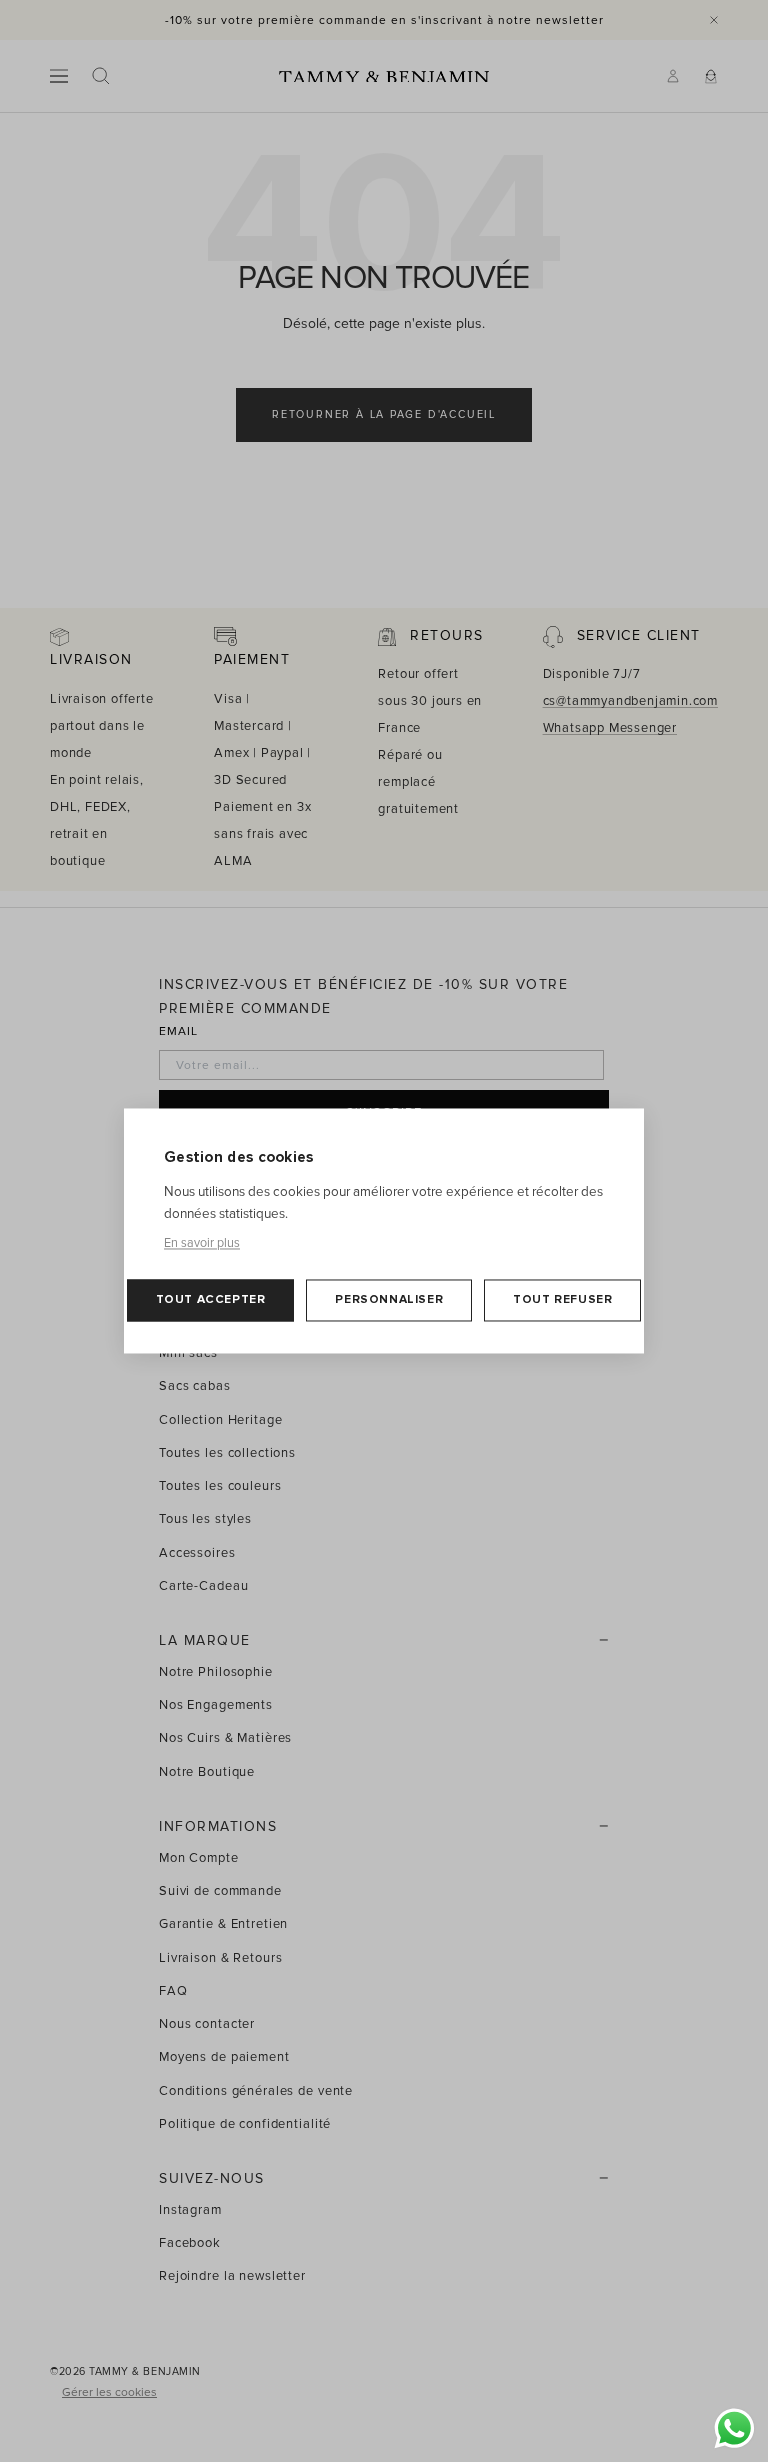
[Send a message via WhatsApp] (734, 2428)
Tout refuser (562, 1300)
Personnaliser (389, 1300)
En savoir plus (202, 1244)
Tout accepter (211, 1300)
---
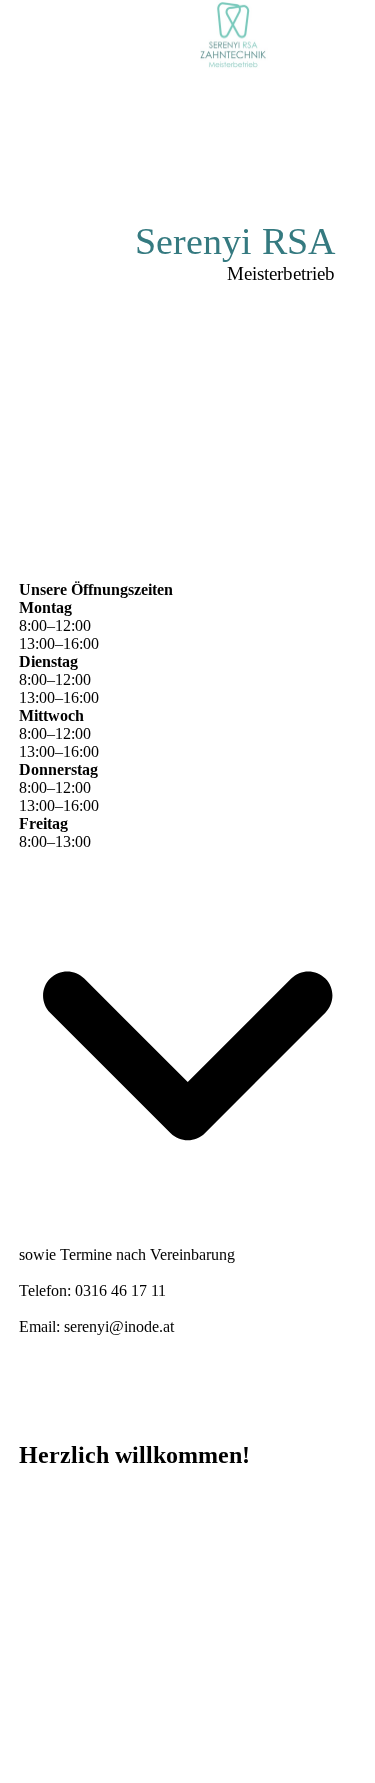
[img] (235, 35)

▸ **The task**:
From the entries above, print the lines beginning at the one with "[Send a message via WhatsApp] (734, 2428)" and stopping after the one with "Tout accepter (211, 1300)", exactly as written and with nothing else.

▸ **Solved exercise**:
[Send a message via WhatsApp] (734, 2428)
Tout refuser (562, 1300)
Personnaliser (389, 1300)
En savoir plus (202, 1244)
Tout accepter (211, 1300)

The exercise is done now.